A long section on "Desire" naturally follows, taking up the sexual pursuit of women and boys, the social position of those relatively independent courtesans called hetaeras, even the prices charged for various sexual positions. "One hetaera called Cyrene. . . had apparently mastered twelve." (The most expensive was called keles, meaning racehorse, with the woman astride the man.) Throughout these pages resound the romantic names of famous courtesans: Lais, Gnathaena, Aspasia, Naera and, above all, the dazzling Phryne, who, according to Hermippus of Smyrna, was almost never seen naked: But "at the great festival of the Eleusina and that of the Posidonia in full sight of a crowd that had gathered from all over Greece, she removed her cloak and let loose her hair before stepping into the sea; and it was from her that Apelles painted his likeness of Aphrodite coming out of the sea." Even now, one can almost feel the crowd's shudder at this glimpse of her awesome beauty.
Ultimately, Davidson uses his instances of unbridled sensuality to suggest that Athenians were deeply worried about akolasia in their leaders: Even conspicuous consumption didn't indicate wealth and power so much as lack of self-control. "The true gentleman manages his appetites. He is in charge of himself. . . . Those who consume immoderately are the true slaves, being slaves to their appetites. It is the profligate and the incontinent who really engage in menial tasks as they are for ever running back and forth trying to fill their leaky jars of desire." Such men were untrustworthy; they might betray their country to satisfy their tyrannical addictions. This conflict between desire and duty is vividly allegorized in the many artistic renderings of the battle between the centaurs and the Lapiths. The horse-men, invited to a wedding feast by the Lapiths, get drunk and attack their hosts. Davidson says that it would be naive not to view this "as symbolic of other struggles, of Greeks against Persians, of civilization against barbarism, of the inner struggle of rules and regulations against the anarchy presented by animal passions, of civilization versus chaos."
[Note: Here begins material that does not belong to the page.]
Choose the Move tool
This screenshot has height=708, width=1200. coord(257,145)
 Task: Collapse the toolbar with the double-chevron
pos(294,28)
For the amateur Hellenist, Courtesans and Fishcakes provides a kind of ancilla to classical reading, a cornucopia of odd facts and appealing anecdotes. To me, the main thesis about the fear of unbridled appetite seems somehow unexceptionable, though its pervasiveness throughout Athenian culture is impressively outlined: no guilt-free pagan pleasure seekers here. Along the way, Davidson also provides a cogent critique of Michel Foucault's account of Greek sexuality (one that simplistically divides people into penetrator and penetratee), while showing himself to be a clear and even witty writer: "It was perfectly possible to carve out a position of power and patronage in the Athenian democracy, provided you were good at prose composition." Those were the days! Above all, James Davidson offers a conclusion that any of us might still take to heart:
"The Greeks imposed few rules from outside, but felt a civic responsibility to manage all appetites, to train themselves to deal with them, without trying to conquer them absolutely." A very humane and human point of view.